▶ _Problems to solve_
(a) Write out the part of the configuration management text that begins at the words "On Azure Marketplace" and ends after the words "lifecycle of your infrastructure.".
(b) In the configuration management text, what file extension does a Puppet manifest use?
(c) Summarize the configuration management text in three sentences.

═══ Study text ═══

In this example, packages specifies the list of packages to install. Here, we install python-pip. runcmd specifies the list of commands to run on first boot. Here, we use PIP to install the NumPy package.

This configuration is declarative, meaning you don't need to specify how to install python-pip. Cloud-init recognizes the Linux distribution that's running, and can use the appropriate package manager to install the python-pip package. For example, it can install apt on Debian-based systems or yum on Red Hat Enterprise Linux.

Here's an example that uses the Azure CLI to bring up an Ubuntu VM on Azure and apply this configuration.

az vm create \

--resource-group my-rg \

--name my-vm \

--admin-username azureuser \

--image UbuntuLTS \

--custom-data cloud-init.txt \

--generate-ssh-keys

The --custom-data argument specifies the cloud-init configuration to run when the VM boots for the first time. The cloud-init configuration is located in cloud-init.txt.

PowerShell DSC

PowerShell Desired State Configuration (DSC) is a management platform that defines the configuration of target machines. You can use PowerShell DSC to manage Windows or Linux systems.

DSC configurations define what to install and configure on a machine. A local configuration manager (LCM) engine runs on each target node that processes requested actions based on pushed configurations. A pull server is a web service that runs on a central host to store the DSC configurations and associated resources. The pull server communicates with the LCM engine on each target node to provide the required configurations and report on compliance.

Here's a basic example that uses PowerShell DSC to configure IIS on Windows.

Configuration MyWebsite {

Import-DscResource -ModuleName PsDesiredStateConfiguration

Node "localhost" {

WindowsFeature WebServer {

Ensure = "Present"

Name = "Web-Server"

}

Configuration MyWebsite {

Import-DscResource -ModuleName PsDesiredStateConfiguration

Node "localhost" {

WindowsFeature WebServer {

Ensure = "Present"

Name = "Web-Server"

}

You would then compile this configuration into a Management Object Format (MOF) file, which is the format that DSC can consume. To do this, you run the configuration like a function. Here's an example:

. .\MyWebsite.ps1

MyWebsite

The first line makes the configuration function available in the console. The second line runs the configuration. The result is a folder, named MyWebsite, which contains a file named localhost.mof.

To apply the configuration, you run the Start-DscConfiguration cmdlet, like this:

Start-DscConfiguration .\MyWebsite

Puppet

Puppet is an automation platform that handles the application delivery and deployment process. Agents are installed on target machines to allow Puppet Master to run manifests that define the desired configuration of your infrastructure.

You express your configurations by writing manifest files known as Puppet Program files. Manifests describe everything your systems need to run your application. Puppet manifests use a declarative syntax that's based on the Ruby programming language. A manifest uses the .pp file extension.

A Puppet manifest is made up of resources. Puppet provides built-in resource types that enable you to configure various parts of the system. For example, the file resource enables you to manage a file. The service resource enables you to manage a service.

Here's a basic Puppet manifest that installs IIS web server on Windows:

$iis_features = ['Web-WebServer']

iis_feature { $iis_features:

ensure => 'present'

}

You can package multiple manifests into a module. Puppet and their partners maintain modules at Puppet Forge .

In this example, the iis_feature resource is provided by the puppetlabs-iis module, which helps you manage IIS sites and application pools.

Puppet on Azure

There are a number of ways you can use Puppet on Azure.

On Azure Marketplace , you'll find a number of images that you can use. They include:

Puppet Agent , published by Puppet, is a virtual machine extension that installs the Puppet agent on your Windows VM.
Puppet Enterprise , published by Puppet, enables you to automate the entire lifecycle of your infrastructure.

You can also set up Puppet on a Linux or Windows VM running on Azure, or in your datacenter.

═══ Data for analysis ═══

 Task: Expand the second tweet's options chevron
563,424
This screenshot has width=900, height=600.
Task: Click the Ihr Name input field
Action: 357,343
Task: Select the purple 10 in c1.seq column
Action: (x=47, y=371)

═══

▶ _Per-task answers_
(a)
On Azure Marketplace , you'll find a number of images that you can use. They include:

Puppet Agent , published by Puppet, is a virtual machine extension that installs the Puppet agent on your Windows VM.
Puppet Enterprise , published by Puppet, enables you to automate the entire lifecycle of your infrastructure.

(b) A Puppet manifest uses the .pp file extension.

(c) Cloud-init applies a declarative configuration when a VM boots for the first time, recognizing the running Linux distribution and using the appropriate package manager, and the Azure CLI passes that configuration through the --custom-data argument. PowerShell DSC manages Windows or Linux systems through a local configuration manager engine on each target node and a pull server that stores configurations, and a DSC configuration is compiled into a MOF file and then applied with the Start-DscConfiguration cmdlet. Puppet uses agents on target machines to run declarative manifests made up of resources, which can be packaged into modules, and on Azure it can be used through Azure Marketplace images or set up on a Linux or Windows VM.